R-CNN

R-CNN

Computer Vision

Donny

July 7, 2019

October 30, 2022

2671

g_row set size g_col image similarity colour mode object expression training gdfd_is.o regions n_observations batch size

Tags in blue are handcrafted tags; Tags in green are generated using AutoTag.

Overview

Regions with CNN features:

Efficient Graph Based Image Segmentation
- use disjoint set to speed up merge operation
Selective Search
- HOG (Histogram of Oriented Gradient)
- Multiple criterions (color, texture, size, shape) to merge regions
AlexNet/VGG16
R-CNN

Notice that many descriptions are replicated from the orignal sources directly.

Some Fundermental Conceptions

Batch Size

Stochastic Gradient Descent. Batch Size = 1
Batch Gradient Descent.
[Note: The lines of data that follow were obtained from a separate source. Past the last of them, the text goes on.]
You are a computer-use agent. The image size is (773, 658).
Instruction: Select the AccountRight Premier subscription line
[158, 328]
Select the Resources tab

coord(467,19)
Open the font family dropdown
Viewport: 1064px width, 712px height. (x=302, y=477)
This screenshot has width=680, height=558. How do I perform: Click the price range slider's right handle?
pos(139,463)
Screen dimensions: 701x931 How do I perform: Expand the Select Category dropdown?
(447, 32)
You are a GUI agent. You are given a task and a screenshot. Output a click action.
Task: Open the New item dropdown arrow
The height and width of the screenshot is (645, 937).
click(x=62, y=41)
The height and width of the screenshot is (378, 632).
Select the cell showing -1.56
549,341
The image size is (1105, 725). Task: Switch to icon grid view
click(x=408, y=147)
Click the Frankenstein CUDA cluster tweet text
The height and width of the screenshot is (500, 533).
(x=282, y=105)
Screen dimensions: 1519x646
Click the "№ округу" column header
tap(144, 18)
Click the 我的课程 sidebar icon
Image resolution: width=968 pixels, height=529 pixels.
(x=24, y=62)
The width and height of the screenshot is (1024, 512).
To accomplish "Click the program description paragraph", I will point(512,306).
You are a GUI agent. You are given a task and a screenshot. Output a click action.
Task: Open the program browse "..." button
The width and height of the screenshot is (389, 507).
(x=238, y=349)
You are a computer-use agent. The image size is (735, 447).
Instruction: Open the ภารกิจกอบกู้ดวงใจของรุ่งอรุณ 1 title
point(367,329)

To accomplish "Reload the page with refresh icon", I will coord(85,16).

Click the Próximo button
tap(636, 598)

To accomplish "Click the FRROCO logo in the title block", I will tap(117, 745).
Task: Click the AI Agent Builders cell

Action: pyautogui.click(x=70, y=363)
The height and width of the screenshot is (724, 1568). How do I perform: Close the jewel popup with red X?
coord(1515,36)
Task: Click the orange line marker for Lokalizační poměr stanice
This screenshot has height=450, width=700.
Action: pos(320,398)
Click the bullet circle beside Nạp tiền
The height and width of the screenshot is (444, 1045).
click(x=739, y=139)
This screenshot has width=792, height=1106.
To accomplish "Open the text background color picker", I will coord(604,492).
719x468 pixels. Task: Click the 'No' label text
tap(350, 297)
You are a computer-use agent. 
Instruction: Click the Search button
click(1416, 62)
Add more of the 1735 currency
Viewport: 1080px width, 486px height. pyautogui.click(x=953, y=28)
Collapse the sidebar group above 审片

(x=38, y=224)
Batch Size = Size of Training Set
Mini-Batch Gradient Descent. 1 < Batch Size < Size of Training Set

Regularization

A regression model that uses L1 Regularization technique is called Lasso Regression and model which uses L2 is called Ridge Regression.

Ridge Regularization

Ridge regression adds "squared magnitude" of coefficient as penalty term to the loss function.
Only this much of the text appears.